1What is Industrial Design?
An industrial design is the ornamental or aesthetic aspect of an article. The design may consist of three-dimensional features, such as the shape or surface of an article, or of two-dimensional features, such as patterns, lines or color. Industrial designs are applied to a wide variety of products of industry and handicraft: from technical and medical instruments to watches, jewelry, and other luxury items; from housewares and electrical appliances to vehicles and architectural structures; from textile designs to leisure goods. To be protected under most national laws, an industrial design must be new and/or original. Novelty or originality is determined with respect to the existing design corpus. An industrial design is primarily of an aesthetic nature, and does not protect any technical features of the article to which it is applied.

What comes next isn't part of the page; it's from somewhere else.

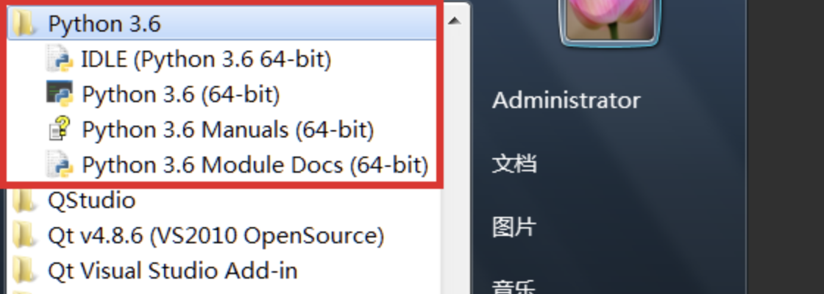This screenshot has width=824, height=294.
Task: Click the Python 3.6 folder icon
Action: tap(24, 24)
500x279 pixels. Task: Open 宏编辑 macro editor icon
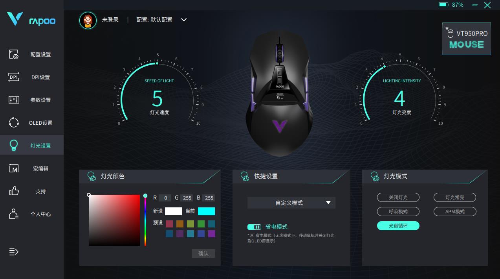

2Why protect industrial designs?
Industrial designs are what makes a product attractive and appealing; hence, they add to the commercial value of a product and increase its marketability. When an industrial design is protected, this helps to ensure a fair return on investment. An effective system of protection also benefits consumers and the public at large, by promoting fair competition and honest trade practices. Protecting industrial designs helps economic development, by encouraging creativity in the industrial and manufacturing sectors and contributes to the expansion of commercial activities and the export of national products.

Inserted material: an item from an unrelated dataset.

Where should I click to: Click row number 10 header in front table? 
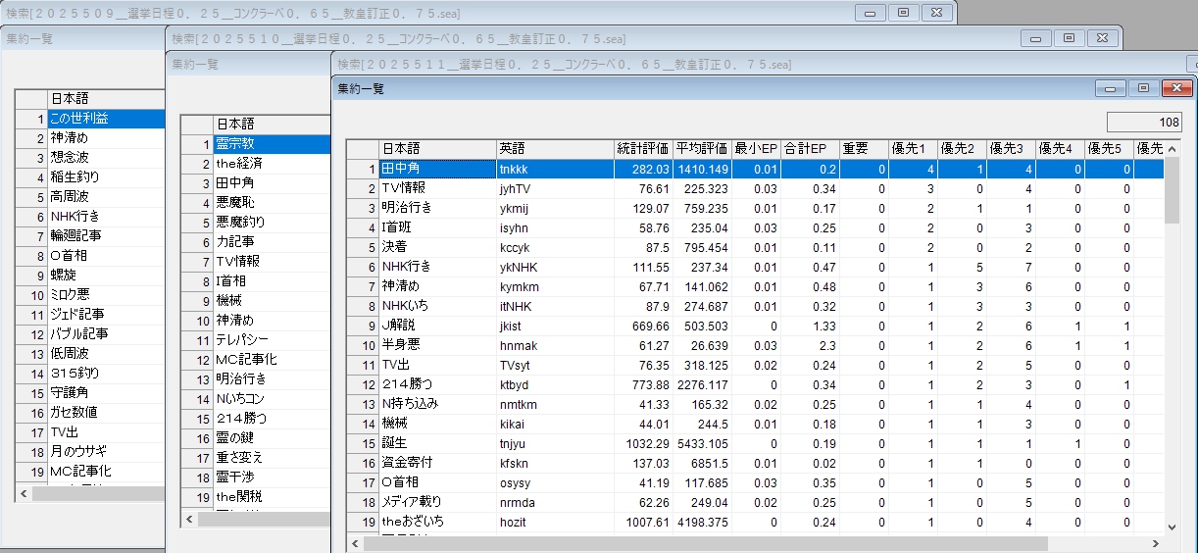(x=364, y=345)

3How can industrial designs be protected?
In most countries, an industrial design must be registered in order to be protected under industrial design law. As a general rule, to be registrable, the design must be “new” or “original”. Different countries have varying definitions of such terms, as well as variations in the registration process itself. Generally, “new” means that no identical or very similar design is known to have existed before. Once a design is registered, the term of protection is generally five years, with the possibility of further periods of renewal up to, in most cases, 15 years. Depending on the particular national law and the kind of design, an industrial design may also be protected as a work of art under copyright law. In some countries, industrial design and copyright protection can exist concurrently. In other countries, they are mutually exclusive: once the owner chooses one kind of protection, he can no longer invoke the other. Under certain circumstances an industrial design may also be protectable under unfair competition law, although the conditions of protection and the rights and remedies ensured can be significantly different.
4What cannot be protected by industrial design rights?
Designs that are generally barred from registration in many territories include:
- designs that do not meet the requirements of novelty, originality and/or individual character;
- designs that are considered to be dictated exclusively by the technical function of a product; such technical or functional design features may be protected, depending on the facts of each case, by other IP rights (e.g. patents, utility models or trade secrets);
- designs incorporating protected official symbols or emblems (such as the national flag);
- designs which are considered to be contrary to public order or morality.
5What rights are conferred by industrial design protection?
When an industrial design is registered, the holder receives the right to prevent unauthorized copying or imitation by third parties. This includes the right to prevent all unauthorized parties from making, selling or importing any product in which the design is incorporated or to which it is applied. Because industrial design rights are territorial in nature, this right is limited to the territory for which the design is registered.
6How extensive is industrial design protection?
Generally, industrial design protection is limited to the country in which protection is granted. Under the Hague Agreement Concerning the International Registration of Industrial Designs, a WIPO-administered treaty, a procedure for an international registration is offered. An applicant can file a single international application with WIPO. The applicant can designate as many Contracting Parties as he wishes.